“Daha çok ama daha çok çalışırsam başarıya ulaşırım. Daha çok iş yapar, sürekli başarıya odaklanırsam, başarılı olurum. Bu da beni mutlu bir insan yapar” mı acaba?
Başarının mutlulukla eşdeğer ölçüsü olduğunu düşünenler varsa boşuna kürek çekiyor olmalılar. Tarihe, edebiyata, sanata dair eserlerin sahibi olan müessirler hayatlarını mutlulukla mı geçirirler? Onların yalnızlıkları ve kaygıları yok mudur? Onlar da kendilerini zaman zaman yokluk kuyusunda hissetmemişler midir? Onların da çaresizliğe düştükleri durumları olmamış mıdır? Hayatın merdivenleri dümdüz bir yol değil. Mutlaka sarplıkları var. Mutlaka yokuşları var. Zaten hiçbir başarı yokuşsuz olmuyor. Zor olmadan da keyfi olmuyor. İlk adım niyet sanırım. Başarılı olmak için mi mutlu oluyoruz? Mutlu olduğumuz için mi başarılıyız? Hedeflerimizi ve gayemizi netleştirmemizde başarıya ve mutluluğa giden her yolda kolayca ilerleyebileceğiz. Yani yola çıkarken bir yol haritamızın olması gerektiği gibi… Nedir bu yol haritası:
Hedeflerinizi spesifik tutun.
Hedefinize ulaşmak için anı yakalayın.
Hedefinize ulaşmak için tam olarak ne kadar kaldığını bilin.
Gerçekçi bir optimist olun.
Sadece iyi olduğunuza değil, daha da iyi olabileceğinize inanın.
Metanetli olun.
İrade kasınızı güçlendirin.
Kaderi küçümsemeyin.
Ne yapacağınıza odaklanın, ne yapmayacağınıza değil.
Kararlı olduğunuzda ve olumsuzluklara kulak asmadığınızda her başarı mümkün. Her başarıyı da devamlılığa dönüştürdüğümüzde mutluluk elbette gelecektir.
Mesela Stephen King;
İlk korku romanı Carrie, 30 yayınevi tarafından geri çevrilmişti.
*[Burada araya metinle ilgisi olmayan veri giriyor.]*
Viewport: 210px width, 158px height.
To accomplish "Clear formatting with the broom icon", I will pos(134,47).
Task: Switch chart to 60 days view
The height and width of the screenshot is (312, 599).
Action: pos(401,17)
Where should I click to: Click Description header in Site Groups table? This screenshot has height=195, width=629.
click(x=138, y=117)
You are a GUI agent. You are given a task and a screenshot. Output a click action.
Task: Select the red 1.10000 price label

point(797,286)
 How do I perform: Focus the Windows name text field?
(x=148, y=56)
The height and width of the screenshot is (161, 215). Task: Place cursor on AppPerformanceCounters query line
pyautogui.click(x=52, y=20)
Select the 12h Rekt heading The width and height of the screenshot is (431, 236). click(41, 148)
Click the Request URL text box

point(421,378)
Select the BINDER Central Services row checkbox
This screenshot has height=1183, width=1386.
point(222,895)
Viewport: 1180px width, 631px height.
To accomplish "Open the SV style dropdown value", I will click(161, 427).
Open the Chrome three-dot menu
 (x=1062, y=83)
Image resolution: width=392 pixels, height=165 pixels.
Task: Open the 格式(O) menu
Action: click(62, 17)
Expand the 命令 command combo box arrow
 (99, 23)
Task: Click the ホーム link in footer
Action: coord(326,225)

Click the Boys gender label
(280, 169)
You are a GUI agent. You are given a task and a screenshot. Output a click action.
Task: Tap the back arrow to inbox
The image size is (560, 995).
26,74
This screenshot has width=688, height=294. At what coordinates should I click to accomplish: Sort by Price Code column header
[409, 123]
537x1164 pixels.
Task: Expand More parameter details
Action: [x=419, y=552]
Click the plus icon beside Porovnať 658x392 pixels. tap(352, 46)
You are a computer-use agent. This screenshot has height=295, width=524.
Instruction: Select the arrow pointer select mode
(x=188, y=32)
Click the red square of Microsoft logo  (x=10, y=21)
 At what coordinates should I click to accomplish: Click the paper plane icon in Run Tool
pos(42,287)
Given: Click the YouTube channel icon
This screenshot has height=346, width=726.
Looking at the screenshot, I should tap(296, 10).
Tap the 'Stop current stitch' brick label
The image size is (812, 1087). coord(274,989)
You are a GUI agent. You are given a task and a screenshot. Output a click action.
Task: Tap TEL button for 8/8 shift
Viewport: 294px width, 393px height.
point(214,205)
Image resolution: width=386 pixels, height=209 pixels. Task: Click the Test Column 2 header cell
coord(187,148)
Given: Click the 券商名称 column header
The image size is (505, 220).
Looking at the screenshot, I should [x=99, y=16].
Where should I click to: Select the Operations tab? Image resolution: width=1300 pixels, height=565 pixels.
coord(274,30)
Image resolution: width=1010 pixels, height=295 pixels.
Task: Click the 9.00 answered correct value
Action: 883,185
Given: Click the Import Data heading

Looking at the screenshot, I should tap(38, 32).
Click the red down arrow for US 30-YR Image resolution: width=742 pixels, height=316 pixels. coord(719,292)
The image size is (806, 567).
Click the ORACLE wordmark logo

Sonunda pes edip kitap taslağını çöpe attı. Çok şükür ki eşi taslağı çöpten aldı ve kocasını son bir kez daha denemesi için cesaretlendirdi. Ve biz, muhteşem korku romanlarının Best-seller Yazarı Stephen King’i kazanmış olduk. Teşekkürler Bayan King!
Mesela; Jeanne Moreau
Fransız aktris, film endüstrisine ilk girdiği yıllarda bir yönetmen kendisine sinema için yeterince güzel olmadığını ve bu işi bırakmasını söylemişti. Ancak Moreau, ona kulak asmadı. İyi ki öyle yapmış; çünkü oynadığı 100’den fazla filmden pek çok ödülün kazandı.
Mesela; Robert Sternberg
Psikoloji biliminin önemli isimlerinden Robert Sternberg, Yale Üniversitesi’ndeki ilk dersinde “C” almıştı. Ona bu notu veren psikoloji hocasından bir de şu sözleri işitmişti: “Psikolojide zaten meşhur bir Sternberg var, bir taneye daha hiç gerek yok.” Ancak o, hocasını ters köşeye yatırdı ve üniversiteden yüksek onur derecesiyle mezun oldu. Zekâyı yeniden tanımlayarak triarşik zekâ kuramını geliştirdi. Pek çok üniversite kürsüsünde ders vermeye devam ediyor. Ayrıca Amerikan Psikoloji Derneği’nin de başkanı.
Mesela; Robert Goddard
Roketlerin babası olarak anılan ünlü fizikçi Robert Goddard kontrollü sıvı yakıtlı roketlerin öncülerinden. Dünyanın ilk sıvı yakıtlı roketini 6 Mart 1926′da geliştirdi. O zamanlar roketle uzay seyahati bir hayalden ibaretti. Zamanın ötesinde düşünen ve çağdaşları tarafından anlaşılamayan Goddard’dan bugün saygıyla söz ediliyor. Ancak hayatı boyunca çalışmaları bilim adamları tarafından reddedilerek saçma ve hayat geçirilmesi imkânsız olarak değerlendirilmişti.
Mesela; The Beatles
Dağılmalarının üzerinden yıllar geçse de bu grup bitmeyen bir popülarite ve büyüye sahip. Bunu kim inkâr edebilir? İlk albümlerini yaptıkları sırada başvurdukları yapım şirketi aynen şöyle demişti: “Müziklerini beğenmedik, gitar tekniği olması gerektiği gibi değil!” Ancak dünyanın geri kalanı onlarla aynı fikirde değildi.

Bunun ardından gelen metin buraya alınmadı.